* **SELECTED EXTRACT**:
——————————
On May 29, 2018, petitioner submitted its Compliance[46] to the Resolution dated April 18, 2018 of the Court.
On July 13, 2018, respondent filed a Motion to Admit Comment[47] and Comment[48] on the Petition for Review on Certiorari dated March 12, 2018.
On September 3, 2018, the Court issued a Resolution[49] noting the separate compliances filed by the counsel for petitioner, granting the motion to admit comment filed by respondent, and requiring petitioner to file a reply thereto within ten (10) days from notice.
On March 7, 2019, respondent filed a Manifestation[50] stating that it has been more than 100 days since RCBMI received the notice from the Court, however, it has yet to receive a copy of the Reply that petitioner was required to submit.
On April 3, 2019, the Court issued a Resolution[51] noting the manifestation filed by respondent.
On August 19, 2019, another Resolution[52] was issued by the Court, resolving to dispense with the reply of petitioner.
——————————
* **TASK PROMPT**:
From the account of court filings, copy word for word the passage that starts at the words "On September 3, 2018, the" and ends after the words "reply of petitioner.".

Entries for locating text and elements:
——————————
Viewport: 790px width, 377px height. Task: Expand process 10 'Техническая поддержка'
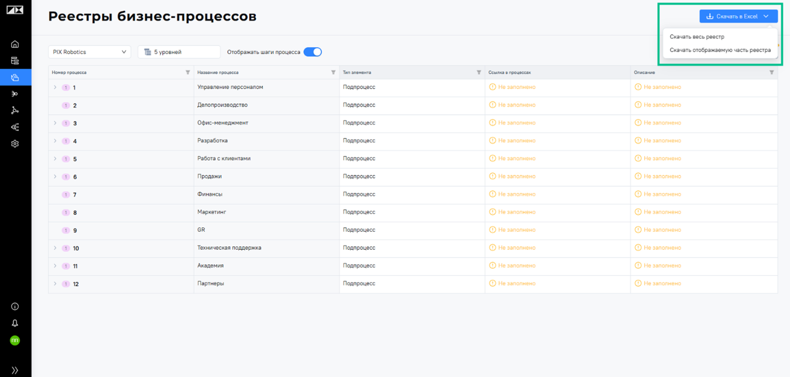coord(55,248)
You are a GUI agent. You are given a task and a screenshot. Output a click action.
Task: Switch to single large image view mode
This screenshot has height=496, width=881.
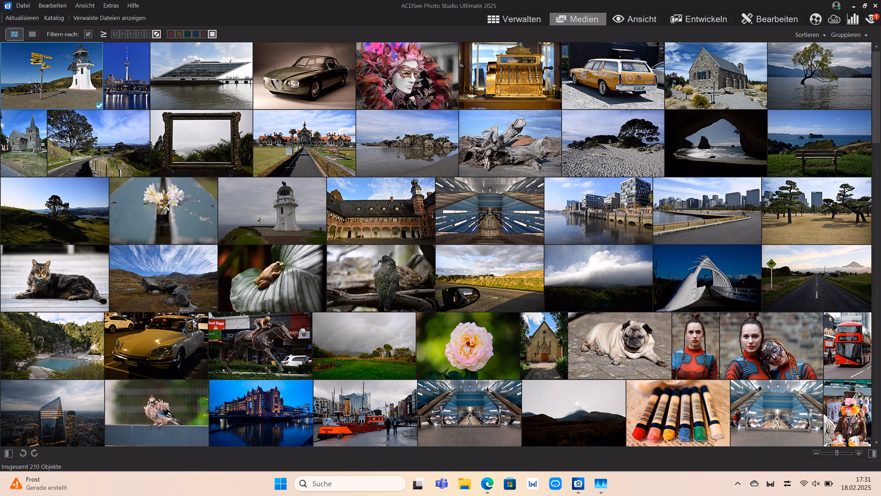32,34
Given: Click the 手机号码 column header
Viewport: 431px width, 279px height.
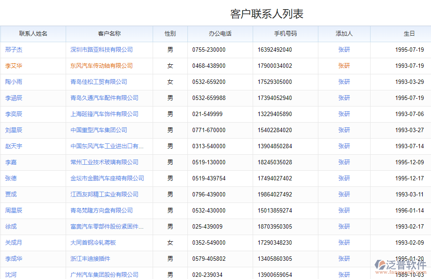Looking at the screenshot, I should point(285,34).
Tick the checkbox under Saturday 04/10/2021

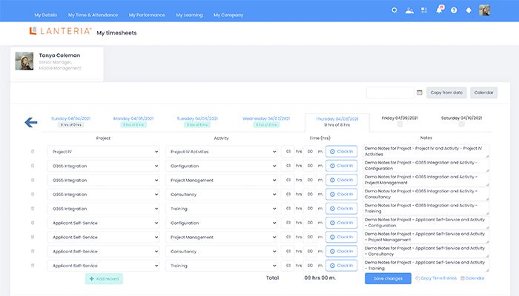coord(463,125)
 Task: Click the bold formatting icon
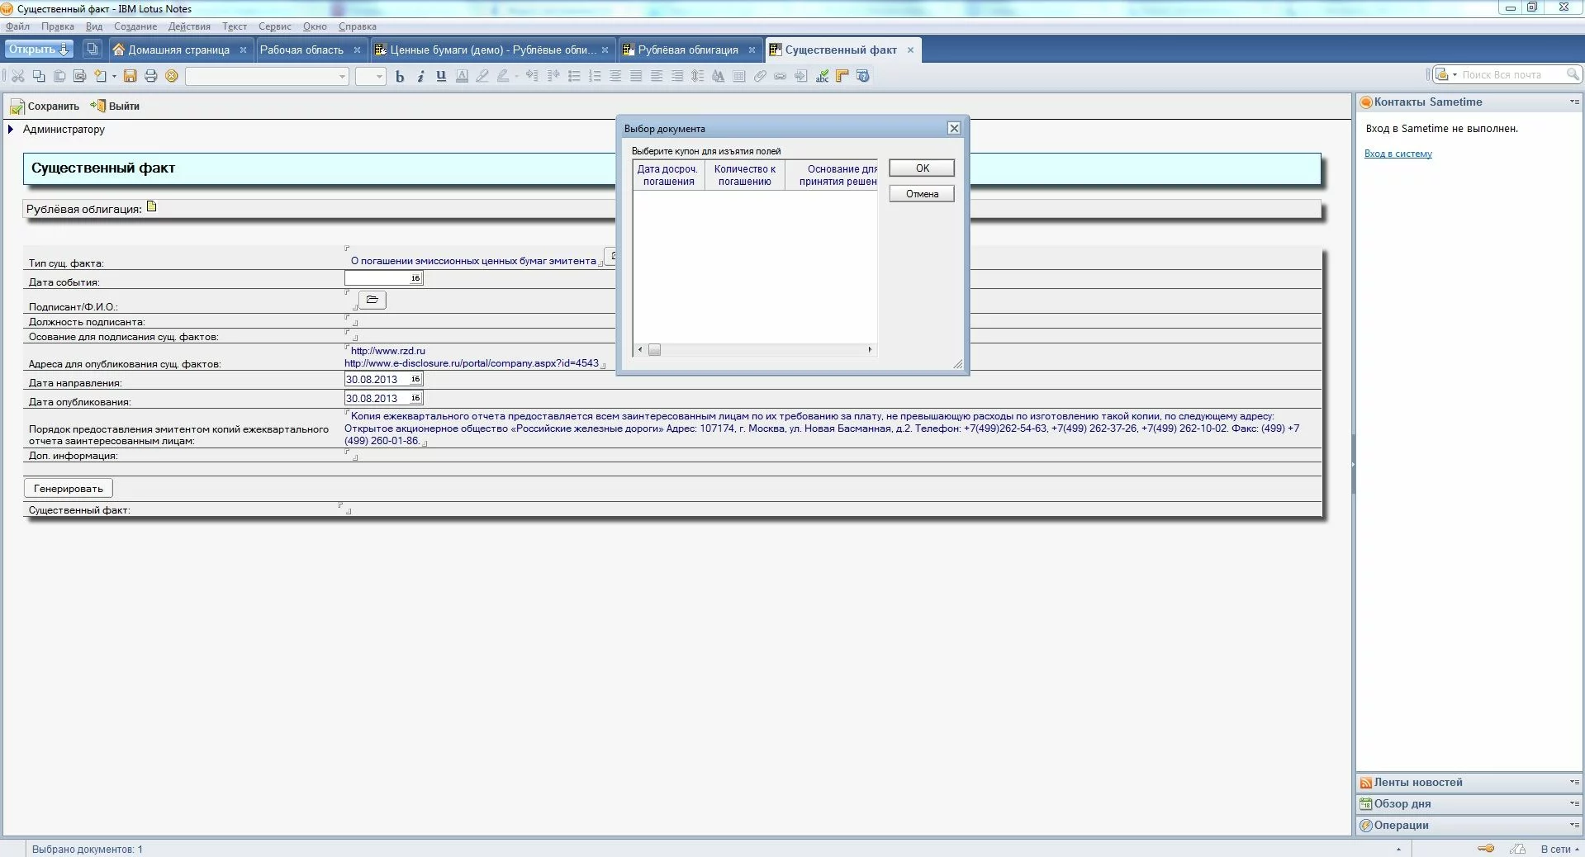tap(400, 76)
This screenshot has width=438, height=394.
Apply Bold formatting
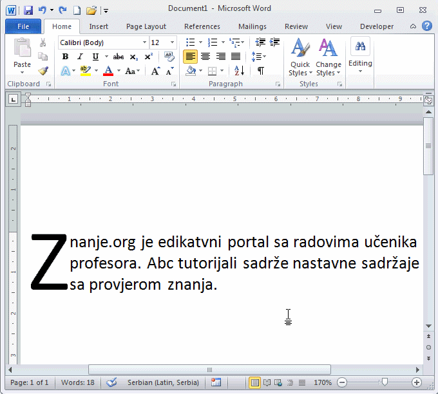click(x=65, y=57)
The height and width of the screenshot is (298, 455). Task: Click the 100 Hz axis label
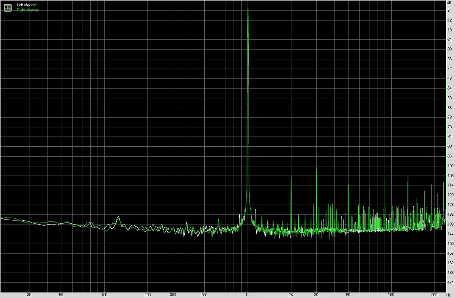(104, 295)
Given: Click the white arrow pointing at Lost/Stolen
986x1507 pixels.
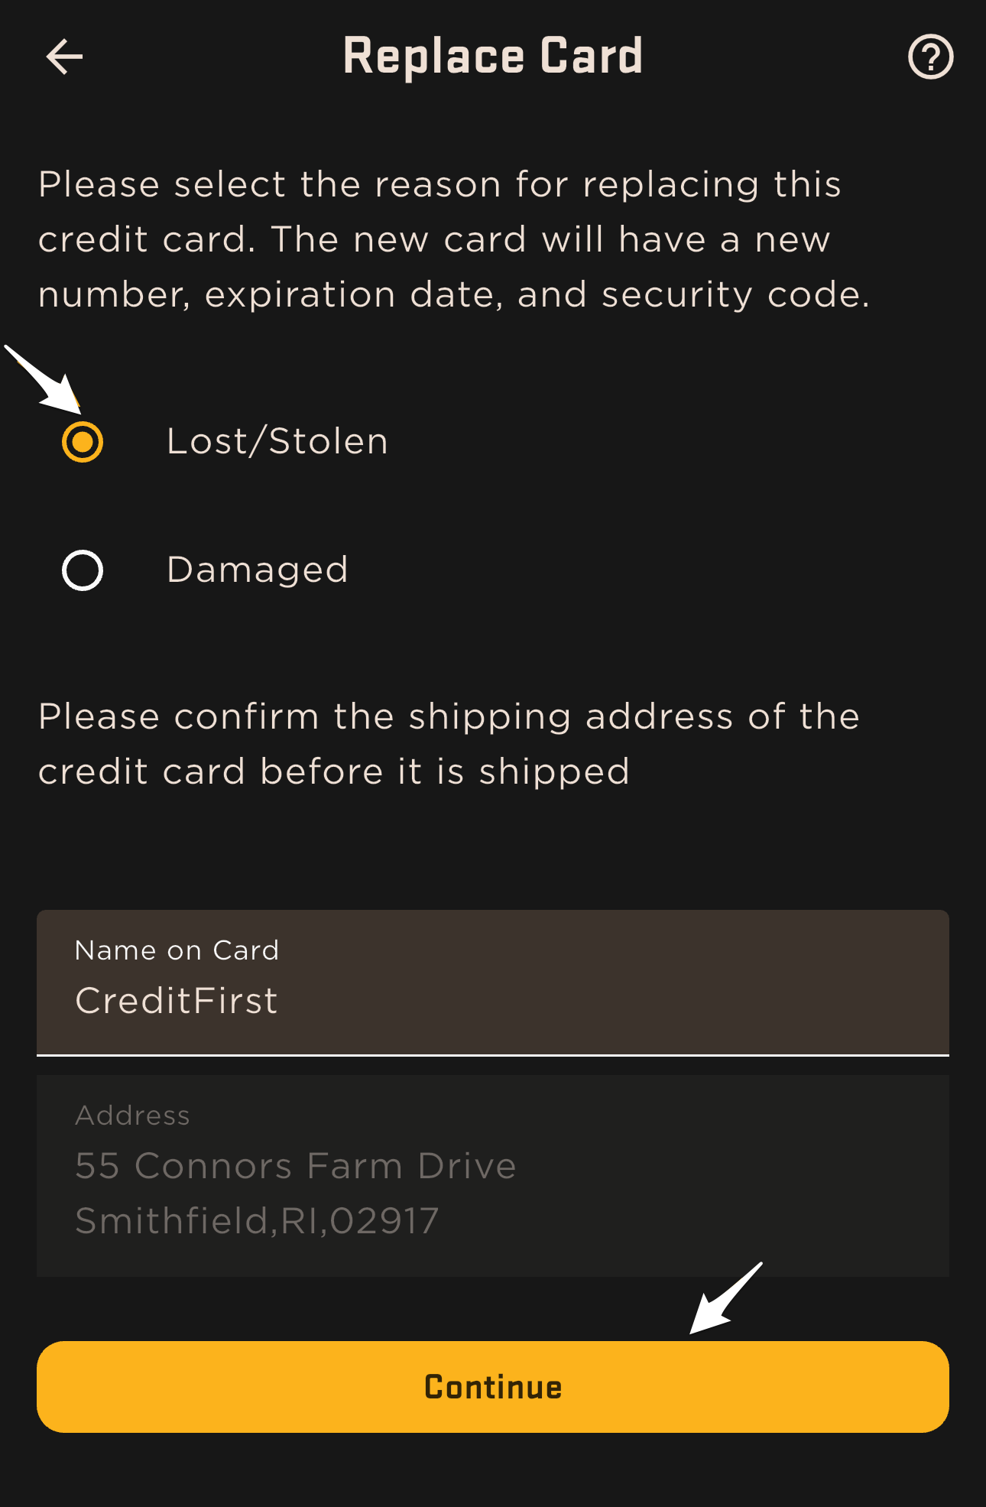Looking at the screenshot, I should 43,379.
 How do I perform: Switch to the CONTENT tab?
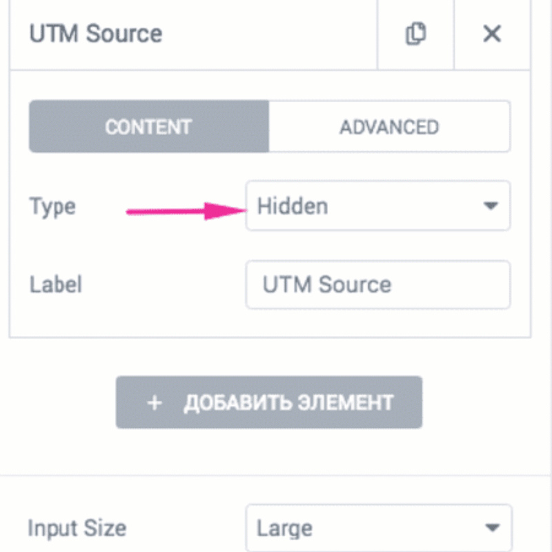[x=149, y=126]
——————————
* **WRITTEN RESPONSE**:
On September 3, 2018, the Court issued a Resolution[49] noting the separate compliances filed by the counsel for petitioner, granting the motion to admit comment filed by respondent, and requiring petitioner to file a reply thereto within ten (10) days from notice.
On March 7, 2019, respondent filed a Manifestation[50] stating that it has been more than 100 days since RCBMI received the notice from the Court, however, it has yet to receive a copy of the Reply that petitioner was required to submit.
On April 3, 2019, the Court issued a Resolution[51] noting the manifestation filed by respondent.
On August 19, 2019, another Resolution[52] was issued by the Court, resolving to dispense with the reply of petitioner.